Pixel coordinate grounding data:

• • • •

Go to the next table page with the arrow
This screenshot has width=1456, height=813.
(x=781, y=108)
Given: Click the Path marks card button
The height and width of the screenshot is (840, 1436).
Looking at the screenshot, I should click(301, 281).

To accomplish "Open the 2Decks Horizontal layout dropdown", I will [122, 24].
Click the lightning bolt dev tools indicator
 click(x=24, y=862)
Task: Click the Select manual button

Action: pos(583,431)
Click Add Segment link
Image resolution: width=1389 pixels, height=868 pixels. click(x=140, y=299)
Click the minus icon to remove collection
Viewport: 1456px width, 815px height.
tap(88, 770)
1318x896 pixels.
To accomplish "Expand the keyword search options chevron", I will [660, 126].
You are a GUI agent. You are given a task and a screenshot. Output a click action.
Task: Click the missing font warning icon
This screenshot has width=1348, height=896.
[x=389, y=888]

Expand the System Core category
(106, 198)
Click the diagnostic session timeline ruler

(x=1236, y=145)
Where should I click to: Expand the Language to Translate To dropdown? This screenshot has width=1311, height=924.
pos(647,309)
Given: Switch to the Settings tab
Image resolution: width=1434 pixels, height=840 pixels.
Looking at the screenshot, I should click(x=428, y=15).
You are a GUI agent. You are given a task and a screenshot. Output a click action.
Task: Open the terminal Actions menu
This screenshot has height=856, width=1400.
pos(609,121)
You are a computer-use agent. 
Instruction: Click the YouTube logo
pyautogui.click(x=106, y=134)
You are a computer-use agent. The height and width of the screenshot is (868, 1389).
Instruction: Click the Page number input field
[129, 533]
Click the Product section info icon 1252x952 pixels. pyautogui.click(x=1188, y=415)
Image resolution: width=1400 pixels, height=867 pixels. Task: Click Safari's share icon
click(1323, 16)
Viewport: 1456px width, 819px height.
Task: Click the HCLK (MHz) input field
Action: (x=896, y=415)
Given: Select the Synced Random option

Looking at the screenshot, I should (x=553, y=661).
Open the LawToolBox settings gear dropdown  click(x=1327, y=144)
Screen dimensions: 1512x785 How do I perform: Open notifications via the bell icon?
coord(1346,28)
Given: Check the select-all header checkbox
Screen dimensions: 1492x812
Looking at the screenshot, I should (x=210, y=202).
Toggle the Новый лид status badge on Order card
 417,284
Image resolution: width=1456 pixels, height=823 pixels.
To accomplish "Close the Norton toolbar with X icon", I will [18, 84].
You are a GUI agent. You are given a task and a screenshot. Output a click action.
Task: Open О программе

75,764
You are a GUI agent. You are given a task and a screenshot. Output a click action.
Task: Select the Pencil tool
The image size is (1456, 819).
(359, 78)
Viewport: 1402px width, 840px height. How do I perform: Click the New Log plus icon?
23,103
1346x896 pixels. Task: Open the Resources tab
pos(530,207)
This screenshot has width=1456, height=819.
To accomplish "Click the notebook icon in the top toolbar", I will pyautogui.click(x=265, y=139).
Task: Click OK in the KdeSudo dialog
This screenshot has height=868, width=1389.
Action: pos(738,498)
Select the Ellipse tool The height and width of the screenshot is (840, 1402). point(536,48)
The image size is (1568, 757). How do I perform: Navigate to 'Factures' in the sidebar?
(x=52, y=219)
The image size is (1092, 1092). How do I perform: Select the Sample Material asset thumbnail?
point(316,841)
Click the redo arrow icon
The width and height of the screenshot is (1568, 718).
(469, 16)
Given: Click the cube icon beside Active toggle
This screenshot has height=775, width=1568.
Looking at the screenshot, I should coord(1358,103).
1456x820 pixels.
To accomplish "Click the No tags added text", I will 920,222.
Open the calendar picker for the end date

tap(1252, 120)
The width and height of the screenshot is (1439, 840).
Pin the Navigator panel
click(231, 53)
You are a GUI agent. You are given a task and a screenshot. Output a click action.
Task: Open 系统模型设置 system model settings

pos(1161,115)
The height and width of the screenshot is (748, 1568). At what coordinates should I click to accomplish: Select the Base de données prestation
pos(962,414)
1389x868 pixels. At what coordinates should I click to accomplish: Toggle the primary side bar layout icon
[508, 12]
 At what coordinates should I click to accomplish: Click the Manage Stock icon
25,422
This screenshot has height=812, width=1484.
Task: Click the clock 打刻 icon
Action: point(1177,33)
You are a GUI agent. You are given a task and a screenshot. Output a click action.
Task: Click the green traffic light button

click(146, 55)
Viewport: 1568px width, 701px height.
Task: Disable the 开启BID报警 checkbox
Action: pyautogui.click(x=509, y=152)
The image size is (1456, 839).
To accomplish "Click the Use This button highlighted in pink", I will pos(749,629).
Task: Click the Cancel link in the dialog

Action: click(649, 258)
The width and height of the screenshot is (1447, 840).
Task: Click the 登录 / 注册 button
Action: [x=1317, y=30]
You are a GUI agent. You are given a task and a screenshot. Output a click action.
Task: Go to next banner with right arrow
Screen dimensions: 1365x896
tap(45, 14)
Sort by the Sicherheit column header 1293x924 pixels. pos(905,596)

• • • •

Among the records above, only the lines between the line holding "This screenshot has height=856, width=1400." and the line holding "Image resolution: width=1456", inclusive, are to be output, exactly as written.

RESPONSE BOX>
This screenshot has height=856, width=1400.
pos(609,121)
You are a computer-use agent. 
Instruction: Click the YouTube logo
pyautogui.click(x=106, y=134)
You are a computer-use agent. The height and width of the screenshot is (868, 1389).
Instruction: Click the Page number input field
[129, 533]
Click the Product section info icon 1252x952 pixels. pyautogui.click(x=1188, y=415)
Image resolution: width=1400 pixels, height=867 pixels. Task: Click Safari's share icon
click(1323, 16)
Viewport: 1456px width, 819px height.
Task: Click the HCLK (MHz) input field
Action: (x=896, y=415)
Given: Select the Synced Random option

Looking at the screenshot, I should (x=553, y=661).
Open the LawToolBox settings gear dropdown  click(x=1327, y=144)
Screen dimensions: 1512x785 How do I perform: Open notifications via the bell icon?
coord(1346,28)
Given: Check the select-all header checkbox
Screen dimensions: 1492x812
Looking at the screenshot, I should (x=210, y=202).
Toggle the Новый лид status badge on Order card
 417,284
Image resolution: width=1456 pixels, height=823 pixels.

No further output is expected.